[Task directions] Reproduce the items below with every "Instruction" swapped for "Command" and nothing else altered.

[Records to process]
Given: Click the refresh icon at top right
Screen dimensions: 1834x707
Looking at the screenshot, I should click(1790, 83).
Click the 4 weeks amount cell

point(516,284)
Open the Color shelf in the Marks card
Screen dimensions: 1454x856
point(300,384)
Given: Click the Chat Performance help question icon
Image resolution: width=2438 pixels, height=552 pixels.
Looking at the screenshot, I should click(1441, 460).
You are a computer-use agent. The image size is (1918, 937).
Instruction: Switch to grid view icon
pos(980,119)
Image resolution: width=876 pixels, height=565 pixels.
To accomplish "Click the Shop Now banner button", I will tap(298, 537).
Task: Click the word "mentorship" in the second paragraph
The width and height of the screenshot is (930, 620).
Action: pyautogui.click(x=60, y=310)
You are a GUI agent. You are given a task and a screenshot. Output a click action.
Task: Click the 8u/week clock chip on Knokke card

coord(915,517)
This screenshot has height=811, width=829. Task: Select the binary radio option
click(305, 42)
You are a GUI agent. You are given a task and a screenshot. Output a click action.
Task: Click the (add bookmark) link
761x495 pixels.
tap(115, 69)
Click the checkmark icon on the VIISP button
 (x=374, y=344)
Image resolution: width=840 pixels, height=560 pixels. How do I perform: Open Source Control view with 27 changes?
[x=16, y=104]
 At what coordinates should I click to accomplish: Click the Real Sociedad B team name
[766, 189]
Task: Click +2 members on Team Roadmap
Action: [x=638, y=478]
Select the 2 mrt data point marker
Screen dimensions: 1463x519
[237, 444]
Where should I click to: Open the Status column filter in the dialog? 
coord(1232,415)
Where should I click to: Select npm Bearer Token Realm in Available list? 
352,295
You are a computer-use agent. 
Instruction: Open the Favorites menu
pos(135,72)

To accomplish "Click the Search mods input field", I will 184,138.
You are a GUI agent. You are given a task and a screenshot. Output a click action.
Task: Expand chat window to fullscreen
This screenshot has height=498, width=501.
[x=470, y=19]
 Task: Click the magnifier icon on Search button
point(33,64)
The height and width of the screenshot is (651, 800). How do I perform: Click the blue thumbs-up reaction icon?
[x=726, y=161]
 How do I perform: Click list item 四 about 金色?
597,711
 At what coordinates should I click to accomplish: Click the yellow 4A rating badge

[Reply to the task]
Given: Click the refresh icon at top right
Screen dimensions: 1834x707
Looking at the screenshot, I should click(1790, 83).
Click the 4 weeks amount cell

point(516,284)
Open the Color shelf in the Marks card
Screen dimensions: 1454x856
point(300,384)
Given: Click the Chat Performance help question icon
Image resolution: width=2438 pixels, height=552 pixels.
Looking at the screenshot, I should click(1441, 460).
You are a computer-use agent. The image size is (1918, 937).
Command: Switch to grid view icon
pos(980,119)
Image resolution: width=876 pixels, height=565 pixels.
To accomplish "Click the Shop Now banner button", I will tap(298, 537).
Task: Click the word "mentorship" in the second paragraph
The width and height of the screenshot is (930, 620).
Action: pyautogui.click(x=60, y=310)
You are a GUI agent. You are given a task and a screenshot. Output a click action.
Task: Click the 8u/week clock chip on Knokke card

coord(915,517)
This screenshot has height=811, width=829. Task: Select the binary radio option
click(305, 42)
You are a GUI agent. You are given a task and a screenshot. Output a click action.
Task: Click the (add bookmark) link
761x495 pixels.
tap(115, 69)
Click the checkmark icon on the VIISP button
 (x=374, y=344)
Image resolution: width=840 pixels, height=560 pixels. How do I perform: Open Source Control view with 27 changes?
[x=16, y=104]
 At what coordinates should I click to accomplish: Click the Real Sociedad B team name
[766, 189]
Task: Click +2 members on Team Roadmap
Action: [x=638, y=478]
Select the 2 mrt data point marker
Screen dimensions: 1463x519
[237, 444]
Where should I click to: Open the Status column filter in the dialog? 
coord(1232,415)
Where should I click to: Select npm Bearer Token Realm in Available list? 
352,295
You are a computer-use agent. 
Command: Open the Favorites menu
pos(135,72)

To accomplish "Click the Search mods input field", I will 184,138.
You are a GUI agent. You are given a task and a screenshot. Output a click action.
Task: Expand chat window to fullscreen
This screenshot has height=498, width=501.
[x=470, y=19]
 Task: Click the magnifier icon on Search button
point(33,64)
The height and width of the screenshot is (651, 800). How do I perform: Click the blue thumbs-up reaction icon?
[x=726, y=161]
 How do I perform: Click list item 四 about 金色?
597,711
 At what coordinates should I click to accomplish: Click the yellow 4A rating badge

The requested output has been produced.